## [Texto fornecido]
Luiz Cuschnir – Como ela se mistura com a relação de amor, que inclusive aparece com uma certa dependência, ela no fica tão nítida. Essa dependência só ocorre por haver também ganhos com ela e até necessária para qualquer relacionamento amoroso. Se não houver dependência, não haverá necessidade do outro, distanciando e impedindo se desenvolver esse relacionamento.
Marie Claire – Amigos e pessoas próximas ao casal sabem identificar essa forma de abuso ou se trata de uma prática silenciosa? Para quem está de fora, o abuso é mais visível?
Luiz Cuschnir – Pode ser ou não. Quando é uma agressão assim visível, a tendência é que se perceba somente a vítima como a pessoa mais fraca mas pode haver uma estimulação da parte dela, não visível, para perpetuar a situação. É extremamente complexo e muitas vezes está sob um julgamento parcial do lado de fora. Nos meus atendimentos de consultório, vejo muito o quanto os valores de cada um justificam o que estão sendo um para o outro e mostro essa necessidade de perpetuar ambos os lados.
Marie Claire – Li um artigo sobre o tema que falava que o abusador muitas vezes usa frases como: “digo isso porque amo você” ou “quero cuidar de você” – numa tentativa de criar uma relação de dependência e “infantilizar” o parceiro. O senhor concorda? Quais são as desculpas mais comuns que o abusador usa para justificar seus atos?
Luiz Cuschnir – Pode ser para infantilizar e diminuir as chances do outro se revoltar. superiores e estimularem a sua importância na relação. Pode ser feita de uma maneira agressiva, eloquente, impositiva como de uma maneira dócil, maternal, paternal ou afetiva. Muitas vezes atinge o ponto fraco do outro e toma conta da situação, percebendo ou não que é aí que vai deter o poder.
Marie Claire – O abusador emocional costuma ter consciência da violência psicológica que está cometendo com o parceiro?
Luiz Cuschnir – Pode ter noção mas nem sempre percebe a dimensão, muito menos os meios de modificar o status quo. Muitas vezes precisam de muito tempo de trabalho psicoterapêutico para perceberem o que sofrem e o que provocam para estimular essa violência.
Marie Claire – Existe um perfil comum entre os abusadores? Podemos dizer que eles podem ter sofrido esse tipo de abuso também (por parte da família, em uma relação anterior…)
Luiz Cuschnir – Quando se fala disso, é muito comum se referir ao abuso físico. Quando é do ponto de vista emocional, pode ser bem diferente. Pessoas que viram abusos, como de pai com mãe ou de mãe com pai, podem justamente desenvolver esse papel de abusador para serem o oposto de quem foi abusado. Por exemplo exemplo homens filhos de mães abusadoras do pai, que não querem repetir o sofrimento que esse pai passou e faz o oposto com a mulher. Também as que saíram de relações abusivas, tratam a seguinte sendo abusadoras.

## [Dados fornecidos]
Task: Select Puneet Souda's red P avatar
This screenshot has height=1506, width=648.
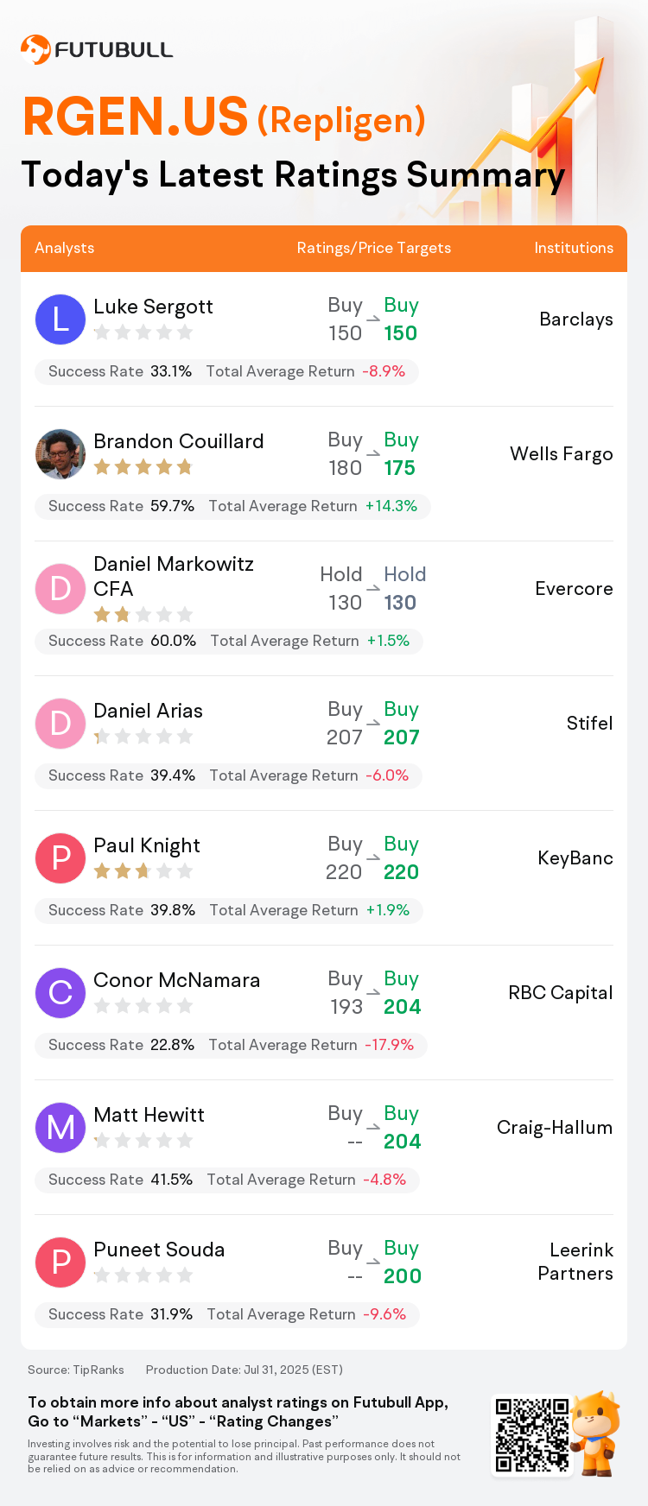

## [Objetivo do exercício]
Transcreva da entrevista sobre abuso emocional o trecho de "Marie Claire – Li" a "justificar seus atos?".

## [Resposta escrita]
Marie Claire – Li um artigo sobre o tema que falava que o abusador muitas vezes usa frases como: “digo isso porque amo você” ou “quero cuidar de você” – numa tentativa de criar uma relação de dependência e “infantilizar” o parceiro. O senhor concorda? Quais são as desculpas mais comuns que o abusador usa para justificar seus atos?